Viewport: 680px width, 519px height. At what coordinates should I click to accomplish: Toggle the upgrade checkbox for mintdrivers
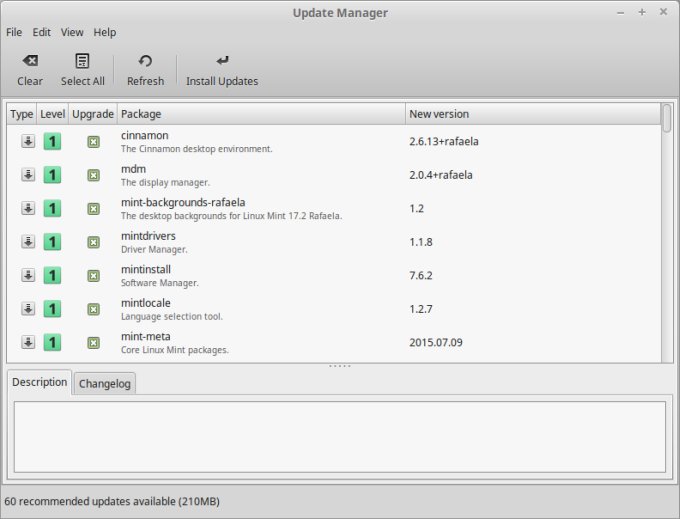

--

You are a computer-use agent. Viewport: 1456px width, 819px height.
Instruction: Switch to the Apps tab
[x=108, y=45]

--

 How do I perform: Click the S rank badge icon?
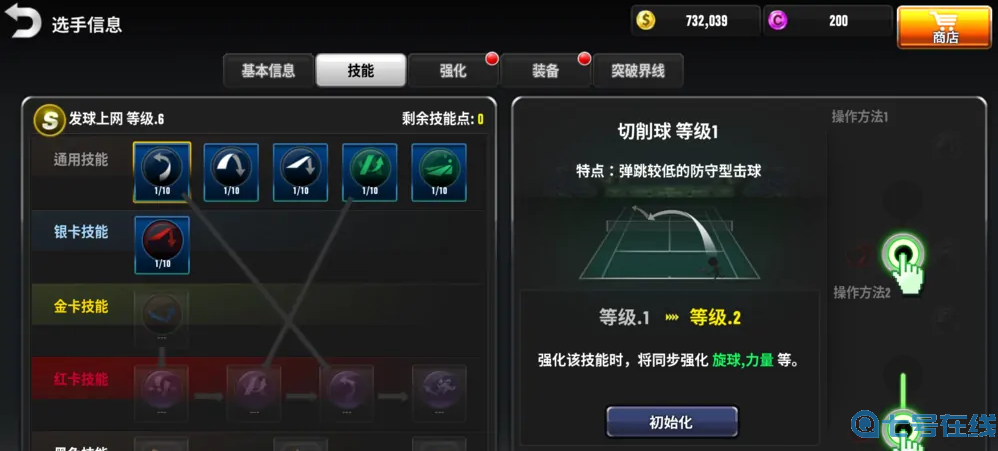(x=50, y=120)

> Objective: Render the lines from the one containing "You are a computer-use" through the one containing "[x=108, y=45]" as a Markdown table with the columns Row and Line, numbering each row and leaving out blank lines.

> Exercise solution:
| Row | Line |
|---|---|
| 1 | You are a computer-use agent. Viewport: 1456px width, 819px height. |
| 2 | Instruction: Switch to the Apps tab |
| 3 | [x=108, y=45] |